At this moment, an unseen creature, hidden somewhere beneath the ruins, softly growls.

Han says, “It’s worse.”

1 Comment

  1. Claudia Putnam 14 years ago

    Not to be too literal, but it seems like I read somewhere recently that the captain of the Titanic *did* see the iceberg, and this had been kept secret till some descendant or another died.

    Anyhow. I’m not voting Republican or anything, but it is raining. It doesn’t matter if things might have been worse, because they’re almost as bad as they could get for me and for many of my friends. One of my friends the other day said, well, why don’t I just die? She’s not suicidal, but she’s exhausted. She’s 47, and she’d just started to work her way out of dire poverty, having been a single mother in the social services profession with a lot of student debt. She calculated everything the other day and said, well, I just don’t have enough and the only left to cut is car, internet, and cell phone, and I need all those things for my job or to get a new one, so what am I supposed to do? Two years ago it was enough, she said, I’m not doing anything different, and now it’s not.

    That’s how I feel. I’ve done nothing but cut back…I’m still making the same money, I have fewer category expenses, but my quality of life is lower, and I’m not seeing any payback for the cuts I’ve made–should be able to take more vacations, not less, save more, not less.

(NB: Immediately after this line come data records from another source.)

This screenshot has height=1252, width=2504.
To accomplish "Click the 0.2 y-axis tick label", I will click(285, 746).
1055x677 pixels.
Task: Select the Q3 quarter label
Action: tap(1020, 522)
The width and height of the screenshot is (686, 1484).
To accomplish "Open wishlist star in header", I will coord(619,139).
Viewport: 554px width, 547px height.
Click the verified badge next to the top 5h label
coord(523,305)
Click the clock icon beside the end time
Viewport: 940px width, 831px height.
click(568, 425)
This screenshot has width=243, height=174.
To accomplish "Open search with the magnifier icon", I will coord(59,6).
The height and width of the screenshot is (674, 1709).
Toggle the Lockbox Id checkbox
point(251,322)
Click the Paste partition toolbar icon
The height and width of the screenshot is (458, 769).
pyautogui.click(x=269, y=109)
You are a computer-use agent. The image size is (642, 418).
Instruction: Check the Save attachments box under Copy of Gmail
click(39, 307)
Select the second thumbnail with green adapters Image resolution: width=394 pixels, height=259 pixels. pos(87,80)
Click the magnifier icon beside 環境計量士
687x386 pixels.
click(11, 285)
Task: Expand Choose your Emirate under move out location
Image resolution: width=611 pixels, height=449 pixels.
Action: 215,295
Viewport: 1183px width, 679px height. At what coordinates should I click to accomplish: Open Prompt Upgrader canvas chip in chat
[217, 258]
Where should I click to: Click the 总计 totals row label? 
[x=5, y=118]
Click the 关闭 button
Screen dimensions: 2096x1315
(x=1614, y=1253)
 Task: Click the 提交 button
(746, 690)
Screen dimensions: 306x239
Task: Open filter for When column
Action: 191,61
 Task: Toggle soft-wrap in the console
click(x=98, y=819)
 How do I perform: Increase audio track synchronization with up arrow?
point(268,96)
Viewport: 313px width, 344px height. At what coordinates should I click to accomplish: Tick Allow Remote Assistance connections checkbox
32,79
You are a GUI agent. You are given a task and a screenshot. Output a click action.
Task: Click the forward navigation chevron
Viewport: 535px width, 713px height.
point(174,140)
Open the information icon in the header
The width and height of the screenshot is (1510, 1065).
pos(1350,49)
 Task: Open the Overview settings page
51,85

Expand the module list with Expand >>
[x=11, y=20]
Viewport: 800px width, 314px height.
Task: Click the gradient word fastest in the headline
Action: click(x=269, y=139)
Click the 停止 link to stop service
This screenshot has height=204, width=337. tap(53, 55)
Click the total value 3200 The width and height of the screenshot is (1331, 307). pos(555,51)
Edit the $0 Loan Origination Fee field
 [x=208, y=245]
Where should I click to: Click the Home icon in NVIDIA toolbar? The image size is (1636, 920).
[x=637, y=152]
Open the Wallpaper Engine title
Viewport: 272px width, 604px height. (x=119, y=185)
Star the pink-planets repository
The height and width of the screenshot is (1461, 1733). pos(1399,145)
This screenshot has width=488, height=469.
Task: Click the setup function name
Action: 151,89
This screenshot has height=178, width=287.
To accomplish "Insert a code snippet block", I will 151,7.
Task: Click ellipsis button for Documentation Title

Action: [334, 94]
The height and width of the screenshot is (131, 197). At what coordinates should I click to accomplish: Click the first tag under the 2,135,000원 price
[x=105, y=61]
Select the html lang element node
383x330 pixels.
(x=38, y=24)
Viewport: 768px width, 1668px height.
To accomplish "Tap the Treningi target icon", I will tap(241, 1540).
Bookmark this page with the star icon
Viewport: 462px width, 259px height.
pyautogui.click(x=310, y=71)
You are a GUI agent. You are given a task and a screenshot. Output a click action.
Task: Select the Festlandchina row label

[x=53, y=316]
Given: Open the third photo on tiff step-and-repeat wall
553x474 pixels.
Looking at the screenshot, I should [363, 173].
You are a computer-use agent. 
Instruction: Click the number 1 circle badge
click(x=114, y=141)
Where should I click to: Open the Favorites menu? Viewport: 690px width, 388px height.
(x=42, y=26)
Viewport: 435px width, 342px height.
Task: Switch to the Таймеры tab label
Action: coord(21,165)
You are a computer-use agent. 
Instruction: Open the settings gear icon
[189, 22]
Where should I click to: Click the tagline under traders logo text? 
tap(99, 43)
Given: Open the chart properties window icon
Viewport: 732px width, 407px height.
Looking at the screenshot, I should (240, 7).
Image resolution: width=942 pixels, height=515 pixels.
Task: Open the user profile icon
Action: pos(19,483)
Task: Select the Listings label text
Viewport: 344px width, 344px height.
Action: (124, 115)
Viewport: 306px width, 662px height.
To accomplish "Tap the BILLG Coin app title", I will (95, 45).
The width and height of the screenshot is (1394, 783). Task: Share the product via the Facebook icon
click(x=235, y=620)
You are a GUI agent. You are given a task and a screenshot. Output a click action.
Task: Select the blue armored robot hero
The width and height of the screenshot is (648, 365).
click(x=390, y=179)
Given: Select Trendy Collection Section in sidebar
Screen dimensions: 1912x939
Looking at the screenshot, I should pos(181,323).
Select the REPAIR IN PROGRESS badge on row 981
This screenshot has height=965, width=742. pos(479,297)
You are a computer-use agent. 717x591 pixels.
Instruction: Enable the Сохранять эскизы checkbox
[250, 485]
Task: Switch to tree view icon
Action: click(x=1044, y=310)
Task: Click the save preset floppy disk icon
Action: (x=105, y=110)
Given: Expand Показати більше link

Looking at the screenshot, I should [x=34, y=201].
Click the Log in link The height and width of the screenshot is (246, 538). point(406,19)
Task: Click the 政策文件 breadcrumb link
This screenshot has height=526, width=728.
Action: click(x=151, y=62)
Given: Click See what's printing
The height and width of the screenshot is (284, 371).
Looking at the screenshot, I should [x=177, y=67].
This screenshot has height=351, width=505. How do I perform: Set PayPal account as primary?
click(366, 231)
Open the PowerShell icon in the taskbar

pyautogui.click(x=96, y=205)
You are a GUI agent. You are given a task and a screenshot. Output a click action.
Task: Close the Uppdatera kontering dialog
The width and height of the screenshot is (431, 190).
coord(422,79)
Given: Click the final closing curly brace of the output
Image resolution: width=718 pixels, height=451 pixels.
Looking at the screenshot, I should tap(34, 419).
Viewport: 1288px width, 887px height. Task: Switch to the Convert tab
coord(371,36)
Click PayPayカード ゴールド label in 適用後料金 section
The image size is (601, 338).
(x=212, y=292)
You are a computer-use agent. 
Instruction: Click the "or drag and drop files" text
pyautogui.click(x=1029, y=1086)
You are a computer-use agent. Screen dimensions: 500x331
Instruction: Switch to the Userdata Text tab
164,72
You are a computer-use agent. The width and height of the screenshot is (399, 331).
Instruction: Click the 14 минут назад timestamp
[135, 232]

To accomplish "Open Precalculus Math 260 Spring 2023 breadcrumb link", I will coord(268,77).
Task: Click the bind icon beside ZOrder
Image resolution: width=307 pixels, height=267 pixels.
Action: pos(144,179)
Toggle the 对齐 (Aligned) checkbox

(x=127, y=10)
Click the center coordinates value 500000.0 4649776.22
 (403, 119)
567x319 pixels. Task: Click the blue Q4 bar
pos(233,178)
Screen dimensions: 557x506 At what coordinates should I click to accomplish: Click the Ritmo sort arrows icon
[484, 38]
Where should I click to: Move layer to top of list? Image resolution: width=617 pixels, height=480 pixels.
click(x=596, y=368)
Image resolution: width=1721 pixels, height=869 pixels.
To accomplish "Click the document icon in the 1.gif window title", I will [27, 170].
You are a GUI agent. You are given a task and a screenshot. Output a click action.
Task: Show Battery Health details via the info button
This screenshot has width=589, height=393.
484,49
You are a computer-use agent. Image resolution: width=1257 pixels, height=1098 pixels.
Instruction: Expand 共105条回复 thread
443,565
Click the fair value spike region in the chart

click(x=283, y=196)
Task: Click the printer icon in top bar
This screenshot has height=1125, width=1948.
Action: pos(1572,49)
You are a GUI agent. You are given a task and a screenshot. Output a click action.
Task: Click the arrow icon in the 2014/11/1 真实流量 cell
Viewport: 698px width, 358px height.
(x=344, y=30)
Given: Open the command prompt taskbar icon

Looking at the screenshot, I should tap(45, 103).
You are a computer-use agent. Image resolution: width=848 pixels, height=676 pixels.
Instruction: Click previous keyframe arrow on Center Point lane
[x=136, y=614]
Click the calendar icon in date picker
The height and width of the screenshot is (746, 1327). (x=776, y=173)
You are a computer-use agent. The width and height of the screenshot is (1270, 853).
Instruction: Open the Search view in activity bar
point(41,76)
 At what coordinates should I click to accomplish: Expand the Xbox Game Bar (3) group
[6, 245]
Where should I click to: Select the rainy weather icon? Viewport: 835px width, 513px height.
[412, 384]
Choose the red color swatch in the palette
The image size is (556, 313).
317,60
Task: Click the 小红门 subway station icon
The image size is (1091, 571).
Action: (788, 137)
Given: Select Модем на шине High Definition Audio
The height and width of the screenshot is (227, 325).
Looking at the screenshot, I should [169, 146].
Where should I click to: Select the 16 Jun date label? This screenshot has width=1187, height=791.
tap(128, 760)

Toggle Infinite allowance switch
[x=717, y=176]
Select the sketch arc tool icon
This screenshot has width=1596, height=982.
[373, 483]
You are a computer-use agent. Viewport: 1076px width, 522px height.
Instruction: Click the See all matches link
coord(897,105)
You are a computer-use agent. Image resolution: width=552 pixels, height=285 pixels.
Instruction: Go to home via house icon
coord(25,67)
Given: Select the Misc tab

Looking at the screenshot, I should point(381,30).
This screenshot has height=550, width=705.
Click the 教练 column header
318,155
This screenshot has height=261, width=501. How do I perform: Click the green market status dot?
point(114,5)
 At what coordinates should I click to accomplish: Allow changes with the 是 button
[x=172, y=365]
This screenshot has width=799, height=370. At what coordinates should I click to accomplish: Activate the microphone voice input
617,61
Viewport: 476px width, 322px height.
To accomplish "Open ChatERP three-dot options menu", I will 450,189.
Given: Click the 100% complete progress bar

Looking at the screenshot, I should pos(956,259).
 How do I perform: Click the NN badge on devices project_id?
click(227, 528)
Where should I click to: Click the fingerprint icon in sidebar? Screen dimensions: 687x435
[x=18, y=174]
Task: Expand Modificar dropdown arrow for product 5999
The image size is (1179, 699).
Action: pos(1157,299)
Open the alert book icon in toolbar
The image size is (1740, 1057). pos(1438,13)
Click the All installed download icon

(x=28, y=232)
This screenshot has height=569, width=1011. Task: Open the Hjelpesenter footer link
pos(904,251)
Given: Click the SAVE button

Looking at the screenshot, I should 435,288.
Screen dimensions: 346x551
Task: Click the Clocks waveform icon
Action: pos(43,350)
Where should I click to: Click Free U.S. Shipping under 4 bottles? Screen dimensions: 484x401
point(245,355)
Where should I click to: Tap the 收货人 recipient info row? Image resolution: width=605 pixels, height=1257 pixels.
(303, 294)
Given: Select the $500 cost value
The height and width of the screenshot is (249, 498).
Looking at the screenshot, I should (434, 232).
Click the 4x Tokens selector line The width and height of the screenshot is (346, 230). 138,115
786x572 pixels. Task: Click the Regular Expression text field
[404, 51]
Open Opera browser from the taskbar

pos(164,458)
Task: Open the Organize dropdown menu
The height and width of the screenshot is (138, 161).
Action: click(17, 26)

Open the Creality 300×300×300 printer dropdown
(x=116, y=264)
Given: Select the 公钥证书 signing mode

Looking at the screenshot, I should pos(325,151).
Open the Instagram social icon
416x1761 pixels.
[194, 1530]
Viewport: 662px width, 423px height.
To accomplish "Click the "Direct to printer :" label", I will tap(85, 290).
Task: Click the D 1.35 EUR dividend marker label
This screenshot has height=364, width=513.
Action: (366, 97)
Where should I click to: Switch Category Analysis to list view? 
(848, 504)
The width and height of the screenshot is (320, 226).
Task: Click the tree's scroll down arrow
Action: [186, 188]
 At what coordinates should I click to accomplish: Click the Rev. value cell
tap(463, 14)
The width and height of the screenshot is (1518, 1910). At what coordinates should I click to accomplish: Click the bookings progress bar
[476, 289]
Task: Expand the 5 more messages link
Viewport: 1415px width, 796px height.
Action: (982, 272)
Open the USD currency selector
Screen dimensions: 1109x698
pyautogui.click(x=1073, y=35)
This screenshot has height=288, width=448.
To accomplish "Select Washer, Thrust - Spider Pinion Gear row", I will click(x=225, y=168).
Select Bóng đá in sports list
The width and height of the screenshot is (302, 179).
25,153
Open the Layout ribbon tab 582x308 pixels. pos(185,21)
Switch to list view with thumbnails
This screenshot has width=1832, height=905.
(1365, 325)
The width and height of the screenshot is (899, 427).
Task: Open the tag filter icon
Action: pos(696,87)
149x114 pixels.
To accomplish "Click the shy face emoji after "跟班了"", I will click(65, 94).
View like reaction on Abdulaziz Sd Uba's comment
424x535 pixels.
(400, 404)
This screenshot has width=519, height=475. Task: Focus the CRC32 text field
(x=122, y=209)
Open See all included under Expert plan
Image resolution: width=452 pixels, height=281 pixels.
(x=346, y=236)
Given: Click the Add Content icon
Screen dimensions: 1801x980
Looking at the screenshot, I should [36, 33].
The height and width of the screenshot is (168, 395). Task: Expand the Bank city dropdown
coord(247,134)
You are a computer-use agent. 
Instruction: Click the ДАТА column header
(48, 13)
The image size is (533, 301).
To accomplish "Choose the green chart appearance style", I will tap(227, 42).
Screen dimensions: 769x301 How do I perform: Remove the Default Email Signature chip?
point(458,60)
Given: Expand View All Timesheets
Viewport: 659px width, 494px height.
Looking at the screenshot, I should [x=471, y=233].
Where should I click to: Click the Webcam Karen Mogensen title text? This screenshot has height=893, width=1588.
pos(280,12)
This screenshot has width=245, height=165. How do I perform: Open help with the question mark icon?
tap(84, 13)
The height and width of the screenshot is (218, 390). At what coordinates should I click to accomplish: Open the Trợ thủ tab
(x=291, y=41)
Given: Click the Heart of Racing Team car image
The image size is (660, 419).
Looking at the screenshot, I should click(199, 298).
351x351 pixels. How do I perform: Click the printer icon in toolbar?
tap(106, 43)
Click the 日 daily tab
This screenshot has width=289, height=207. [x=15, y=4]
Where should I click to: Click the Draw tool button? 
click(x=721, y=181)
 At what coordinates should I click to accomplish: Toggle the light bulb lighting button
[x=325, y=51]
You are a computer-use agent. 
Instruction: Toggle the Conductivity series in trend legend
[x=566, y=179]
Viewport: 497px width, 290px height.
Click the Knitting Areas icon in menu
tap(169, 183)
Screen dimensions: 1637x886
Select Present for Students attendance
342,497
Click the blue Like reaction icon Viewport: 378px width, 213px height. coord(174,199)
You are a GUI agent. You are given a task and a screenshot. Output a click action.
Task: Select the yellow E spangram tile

I’m about to be making less money, and I have nowhere left to cut. Two years ago, things sucked and I was worried, but I was saving 10% toward retirement plus 600 per month for short vacations/skiing, car repairs, snow tires, home repairs and the like. And I had my kid in private school. Not doing any of that now.

    So whatever. I do blame the Republicans for getting us into this, and I know 2 years was not enough time to get us out, but it’s grown MUCH worse since Obama (who was saying that Americans didn’t save enough–see above…it’s under his administration that I haven’t been able to save, ironically) took office and the Democrats have done nothing to arrest it.